Le soir, rue des Petites Ecuries, quelque deux cents chevaux piaffent devant l’entrée jusqu’à 21h10, Papi ayant manifestement terminé sa sieste un peu tard. Mais vu l’affluence, chacun est sûr d’avoir une bonne place ; l’attente est donc bon enfant. De fait, une fois à l’intérieur, on est frappé par une évidence : le meilleur endroit pour affronter la canicule qui point sur Paris, c’est assurément sous un ventilo au New Morning a écouter Randy Weston. Car le colosse vient de monter sur scène pour deux sets d’une heure chacun.

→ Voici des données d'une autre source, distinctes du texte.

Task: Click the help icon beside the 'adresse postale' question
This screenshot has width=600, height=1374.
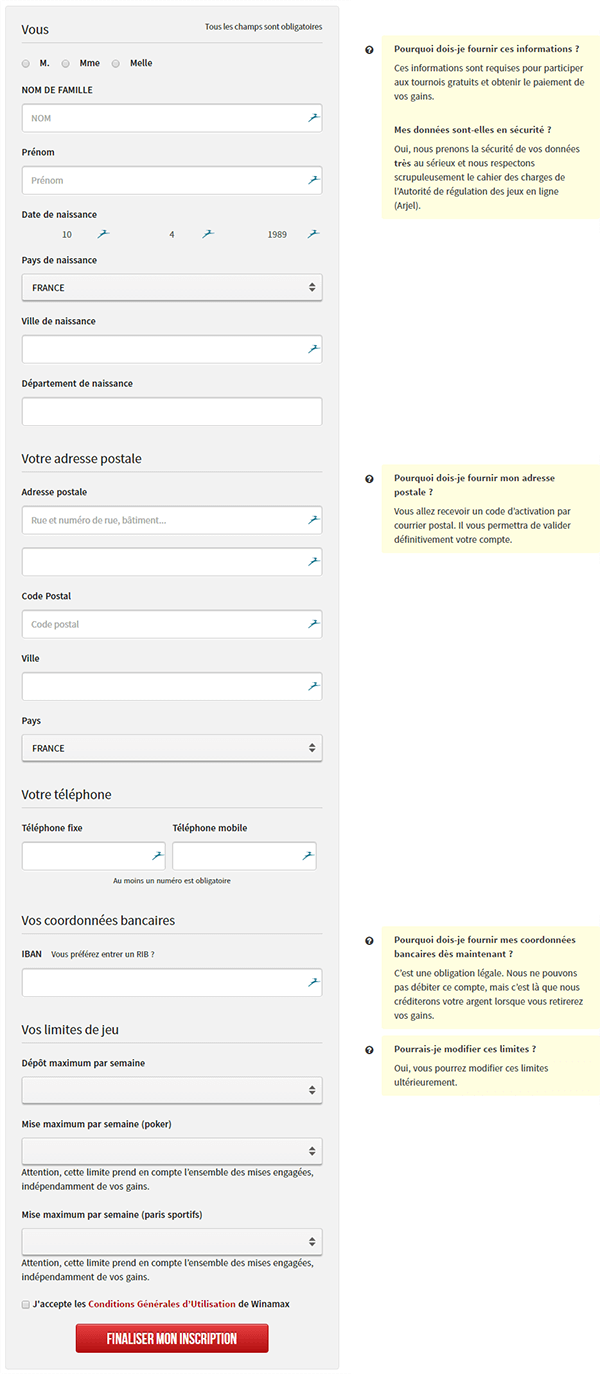Action: click(x=369, y=479)
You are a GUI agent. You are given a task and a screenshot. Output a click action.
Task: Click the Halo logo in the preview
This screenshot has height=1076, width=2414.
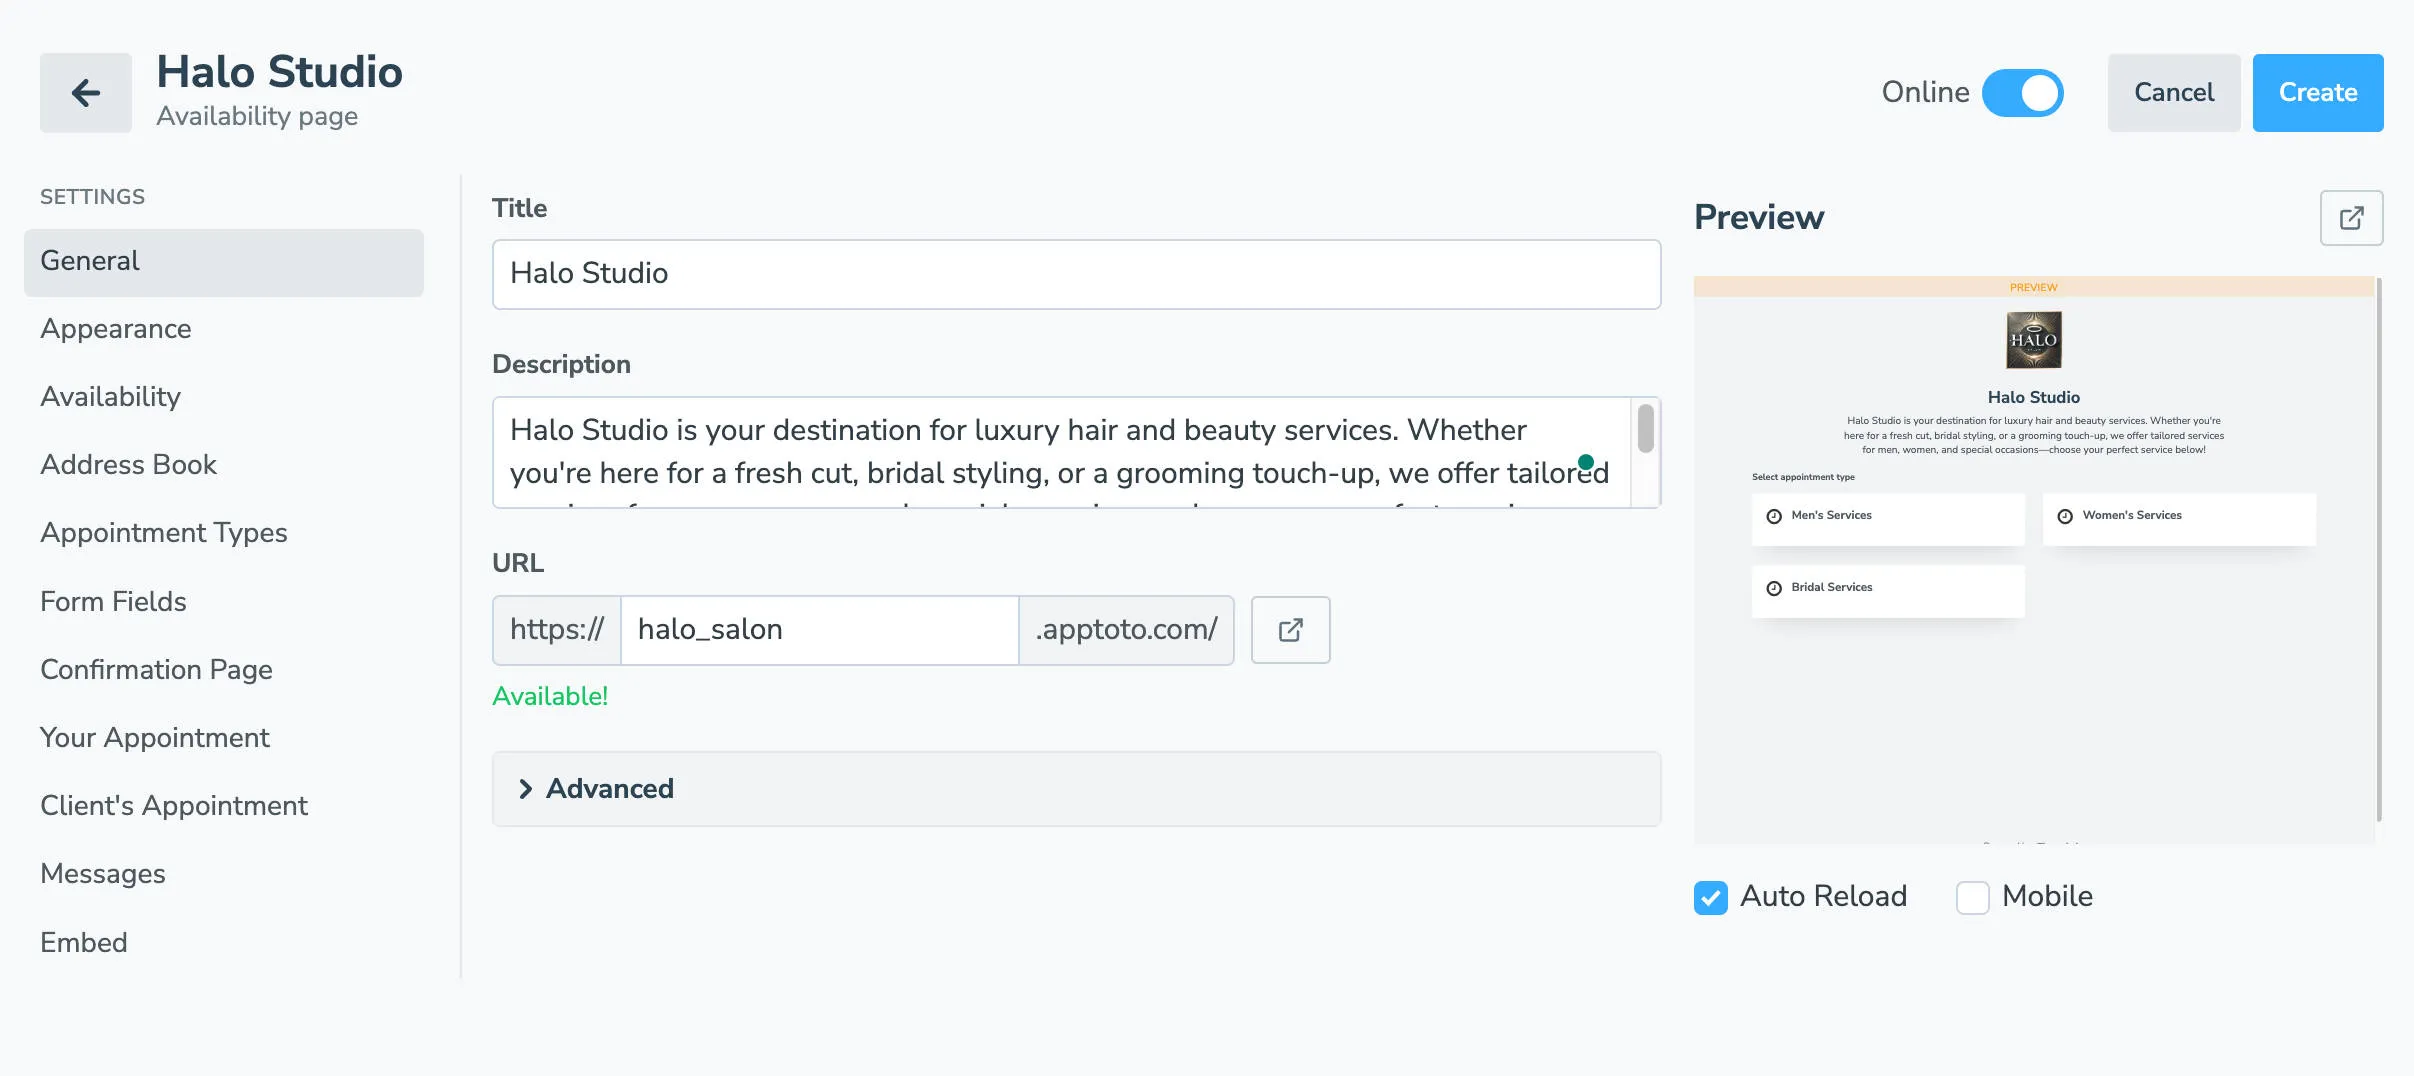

Ils sont trois. Commençons par le plus discret - étonnamment, c’est Neil Clarke, le percussionniste. Foins de solos tonitruants et de démonstrations techniques, il est constamment à l’écoute de ses complices et à leur faire des propositions rythmiques qui sont autant de voyages musicaux. Ceci s’illustrera particulièrement dans African Sunrise (écrit pour Dizzy), qui clôturera le premier set. Il navigue avec finesse entre rythmes africains, afro-cubains et sud-américains sur lesquels ses deux complices tissent leur toile.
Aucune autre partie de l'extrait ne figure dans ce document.